• _DOCUMENT TEXT_:
Start of Block

Using what we said about predefining both the activation and its derivative, edit the Activation class constructor and methods of the perceptron.py file. Let the inputs (0) as is, since it's easier to check the value of the sigmoid in zero than other values.

In [5]:
## TODO: edit the Activation methods __init__, forward and prime
from perceptron import Activation
activation = Activation(sigmoid, sigmoid_prime)
print(activation.forward(0), activation.prime(0))

0.5 0.25


Now that we have a more versatile object for activation, we need to work on the weight update.
During the forward pass, as we compute the weighted sum with the bias, we will store the value of $\sigma'$ for this weighted sum. Edit the Perceptron class constructor and methods of the perceptron.py file by following the instructions in comments

In [6]:
input_size = 16
## TODO: edit the Perceptron methods __init__, forward, backward, update_params()
from perceptron import Perceptron
p = Perceptron(input_size, activation=activation, requires_grad=True)

Let's test your implementation by performing a small training sequence. For further tests, we will use the [fastprogress](https://github.com/fastai/fastprogress) library to track our progress during training. In this notebook, we will not consider monitoring the validation loss or concern about overfitting, but only about the convergence of our training loss to a minima.

End of Block

• _RECORDS PROVIDED_:

Start of Block

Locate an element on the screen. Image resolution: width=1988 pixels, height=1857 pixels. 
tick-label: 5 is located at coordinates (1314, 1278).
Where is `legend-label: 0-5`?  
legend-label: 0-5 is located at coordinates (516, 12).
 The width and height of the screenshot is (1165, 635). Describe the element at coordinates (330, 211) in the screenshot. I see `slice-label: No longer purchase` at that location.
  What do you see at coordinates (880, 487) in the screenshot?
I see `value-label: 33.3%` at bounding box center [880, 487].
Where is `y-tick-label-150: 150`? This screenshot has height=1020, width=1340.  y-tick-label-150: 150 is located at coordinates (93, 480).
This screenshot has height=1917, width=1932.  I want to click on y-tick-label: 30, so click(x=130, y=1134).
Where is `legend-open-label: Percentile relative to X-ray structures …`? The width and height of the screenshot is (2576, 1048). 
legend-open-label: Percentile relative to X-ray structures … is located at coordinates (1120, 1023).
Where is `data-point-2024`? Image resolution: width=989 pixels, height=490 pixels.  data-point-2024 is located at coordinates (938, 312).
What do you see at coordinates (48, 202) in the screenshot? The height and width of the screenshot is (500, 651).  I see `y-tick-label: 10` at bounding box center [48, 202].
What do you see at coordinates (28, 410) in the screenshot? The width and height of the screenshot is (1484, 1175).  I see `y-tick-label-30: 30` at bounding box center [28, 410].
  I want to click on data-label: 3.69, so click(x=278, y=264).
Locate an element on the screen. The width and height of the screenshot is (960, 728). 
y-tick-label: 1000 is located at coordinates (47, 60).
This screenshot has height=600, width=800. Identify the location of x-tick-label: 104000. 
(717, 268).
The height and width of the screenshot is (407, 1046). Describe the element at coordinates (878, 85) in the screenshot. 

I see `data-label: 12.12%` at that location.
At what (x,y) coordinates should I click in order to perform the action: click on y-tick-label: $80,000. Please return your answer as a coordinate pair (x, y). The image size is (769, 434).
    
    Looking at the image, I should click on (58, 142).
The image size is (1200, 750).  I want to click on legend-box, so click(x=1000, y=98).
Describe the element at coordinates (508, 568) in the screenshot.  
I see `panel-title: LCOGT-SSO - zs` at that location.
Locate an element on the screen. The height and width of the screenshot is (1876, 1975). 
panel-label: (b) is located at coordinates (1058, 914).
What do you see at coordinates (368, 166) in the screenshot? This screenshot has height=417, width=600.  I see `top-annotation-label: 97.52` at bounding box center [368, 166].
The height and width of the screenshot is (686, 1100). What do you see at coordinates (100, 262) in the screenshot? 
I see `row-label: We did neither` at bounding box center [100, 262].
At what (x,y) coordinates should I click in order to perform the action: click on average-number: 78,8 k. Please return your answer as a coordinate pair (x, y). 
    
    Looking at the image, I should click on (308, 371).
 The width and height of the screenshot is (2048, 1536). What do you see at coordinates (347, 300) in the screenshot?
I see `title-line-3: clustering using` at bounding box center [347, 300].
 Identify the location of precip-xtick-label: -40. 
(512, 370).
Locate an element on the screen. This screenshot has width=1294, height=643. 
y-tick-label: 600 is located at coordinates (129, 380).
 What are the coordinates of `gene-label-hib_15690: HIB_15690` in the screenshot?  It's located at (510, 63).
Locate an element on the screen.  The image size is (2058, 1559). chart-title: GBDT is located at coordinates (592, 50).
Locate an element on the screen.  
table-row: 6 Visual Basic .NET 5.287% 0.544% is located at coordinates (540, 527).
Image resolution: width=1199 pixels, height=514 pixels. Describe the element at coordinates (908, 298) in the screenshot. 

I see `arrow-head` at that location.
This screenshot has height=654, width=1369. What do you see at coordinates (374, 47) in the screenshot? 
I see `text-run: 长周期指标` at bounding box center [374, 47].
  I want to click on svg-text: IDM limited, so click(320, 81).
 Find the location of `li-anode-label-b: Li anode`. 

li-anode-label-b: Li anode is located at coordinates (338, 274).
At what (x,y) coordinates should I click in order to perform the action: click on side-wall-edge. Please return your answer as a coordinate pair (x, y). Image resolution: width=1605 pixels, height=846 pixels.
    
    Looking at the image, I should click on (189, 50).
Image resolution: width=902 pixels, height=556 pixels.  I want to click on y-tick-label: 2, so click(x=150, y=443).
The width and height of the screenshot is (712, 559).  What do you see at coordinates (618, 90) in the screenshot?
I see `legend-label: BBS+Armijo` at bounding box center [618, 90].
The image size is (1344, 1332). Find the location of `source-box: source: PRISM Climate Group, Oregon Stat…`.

End of Block

• _WHAT YOU NEED TO DO_:
**1.** Write out everything in the perceptron text from "Using what we" down to "print(activation.forward(0), activation.prime(0))".
**2.** Give again, word for word, everything in the rows from the line containing "This screenshot has height=654, width=1369." down to the last row.

• _TASK RESPONSES_:
**1.**
Using what we said about predefining both the activation and its derivative, edit the Activation class constructor and methods of the perceptron.py file. Let the inputs (0) as is, since it's easier to check the value of the sigmoid in zero than other values.

In [5]:
## TODO: edit the Activation methods __init__, forward and prime
from perceptron import Activation
activation = Activation(sigmoid, sigmoid_prime)
print(activation.forward(0), activation.prime(0))

**2.**
This screenshot has height=654, width=1369. What do you see at coordinates (374, 47) in the screenshot? 
I see `text-run: 长周期指标` at bounding box center [374, 47].
  I want to click on svg-text: IDM limited, so click(320, 81).
 Find the location of `li-anode-label-b: Li anode`. 

li-anode-label-b: Li anode is located at coordinates (338, 274).
At what (x,y) coordinates should I click in order to perform the action: click on side-wall-edge. Please return your answer as a coordinate pair (x, y). Image resolution: width=1605 pixels, height=846 pixels.
    
    Looking at the image, I should click on (189, 50).
Image resolution: width=902 pixels, height=556 pixels.  I want to click on y-tick-label: 2, so click(x=150, y=443).
The width and height of the screenshot is (712, 559).  What do you see at coordinates (618, 90) in the screenshot?
I see `legend-label: BBS+Armijo` at bounding box center [618, 90].
The image size is (1344, 1332). Find the location of `source-box: source: PRISM Climate Group, Oregon Stat…`.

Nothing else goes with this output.